You have to understand what bothers us. It bothers us that we live in a world which has reduced the status of women to sex objects and where women have to live in fear of sexual assault.
It bothers us that a whole class of people — the unborn — are denied the right to life. It bothers us that the abortion industry has become a big-business parasite making dirty money from desperate women and reckless dads.
And we aren’t some crazy loser fringe group. We are totally winning.
We totally won on Election Day 2012.
We won 2 out of 3 pro-life ballot initiatives nationwide. We re-elected 11 pro-life Freshman in the House, and added more. Thanks to pro-lifers, the number of GOP governors rose to 30 that day, the highest number for either party in more than a decade.
Pro-life was huge in 2012 all year. Well, except for the part where the year started focusing on Mitt.
Mitt avoided the year’s winning issue like the plague and when he did talk about it, his message wasn’t “I’ll make America more pro-life,” or even “I’ll stop Obama’s abortion extremism.”No, Mitt’s message was, “Gee, I reject the right to life in lots of cases too!”
You had Mitt sign all the right pledges – and then act like we were the bad guys and the pro-abortion crowd were the good guys.
It’s actually kind of ironic that Mitt’s new trial-balloon op-ed is about a strong military. No doubt we need a strong military. But we remember the first debate, still.
You see, when we “values voters” talk about the right to life in the Declaration of Independence, we think of those who have been stripped of that right.
But in the first debate you had Mitt sum up the right to life this way:
“The role of government is to promote and protect the principles of [the founding] documents. First, life and liberty. We have a responsibility to protect the lives and liberties of our people” — and let’s pause for dramatic effect here, because it was at this point that we expected Mitt to say, ‘and that includes the unborn’ or at least speak to us in code, a la Bush, and say ‘and it’s important to promote a culture of life.’ So it was in this heavy air of expectation that we heard Mitt finish the sentence about the right to life by saying … “and that means the military, second to none.”

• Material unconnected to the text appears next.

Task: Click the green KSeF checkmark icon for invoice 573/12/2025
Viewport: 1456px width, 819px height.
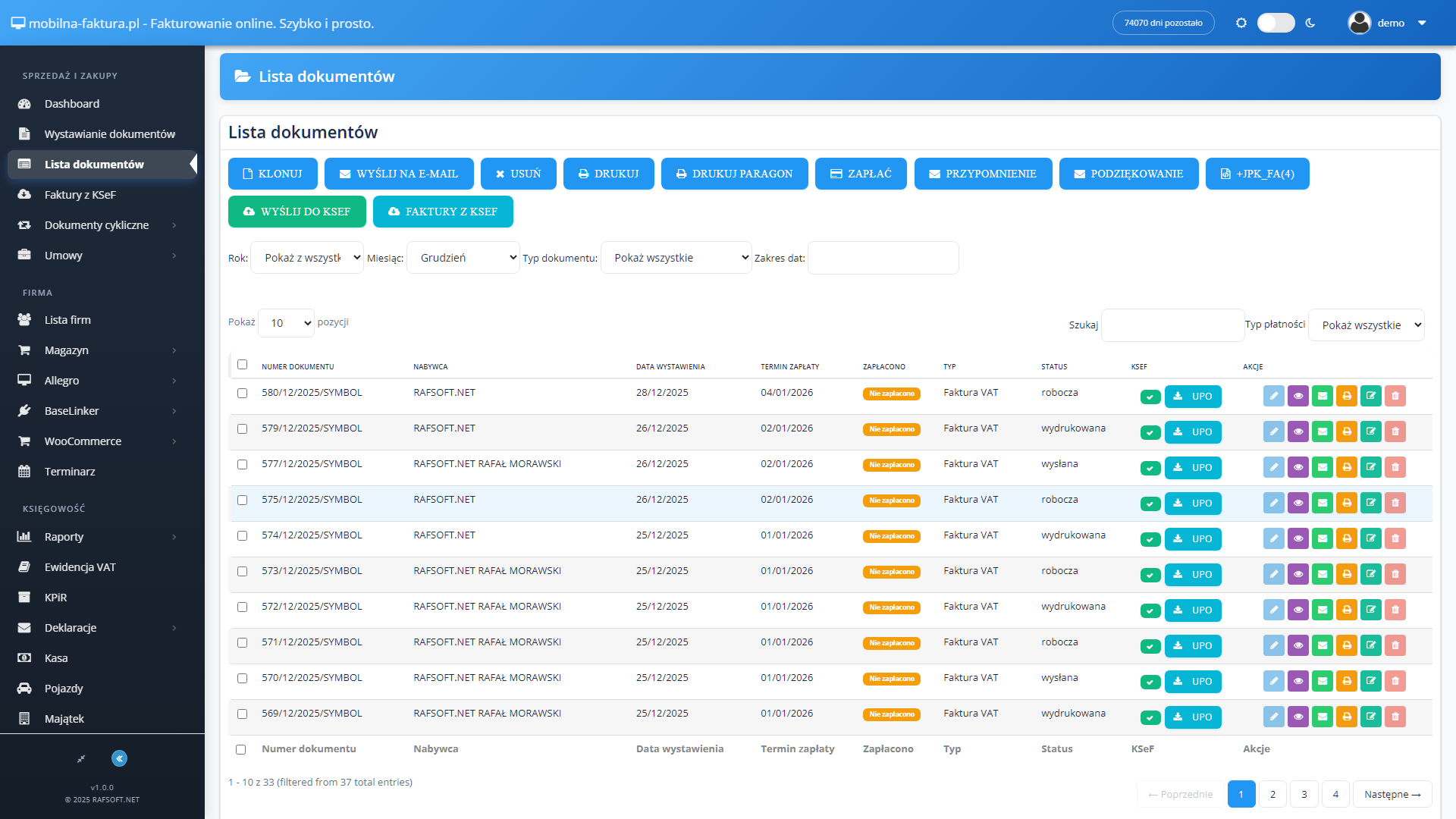Action: coord(1150,575)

Ah. Right to life = military. Thanks, Mitt.
And it’s also ironic that the other possible trial balloon you are sending up is a U.S. Chamber of Commerce ad. I have no problem with the U.S. Chamber of Commerce. Love them. Love their advocacy. Love their programs. Needed, good stuff.
But you’ll have to remember that we saw Mitt stick to his “economy-only” schtick in appearance after appearance, and it left many voters flat. He sounded like he was perpetually giving talks to the Young Entrepreneurs of America, not to the beleaguered citizens of a country reeling from an economic maelstrom. (David Brooks summed up Romney’s schtick this way: “It appeals to people as potential business owners, but not as parents, neighbors and citizens.”)
Listen, Romney, you didn’t get it done in 2012 and you didn’t get it done in a way that gives us no confidence that you will be able to get it done it in 2016.
You fear the pro-life issue, but Gallup last year set the record straight on misunderstandings about where people stand on abortion.
You lost women. But women are just as likely to be pro-life as pro-choice.
You lost blacks and Latinos. But both are more pro-life than whites.
You lost young people. They poll pro-life too – and the motivated ones travel miles and miles to prove it.
Bottom line: You lost. I wish it were not so. But, Mitt Romney, presidential candidate in 2016? No.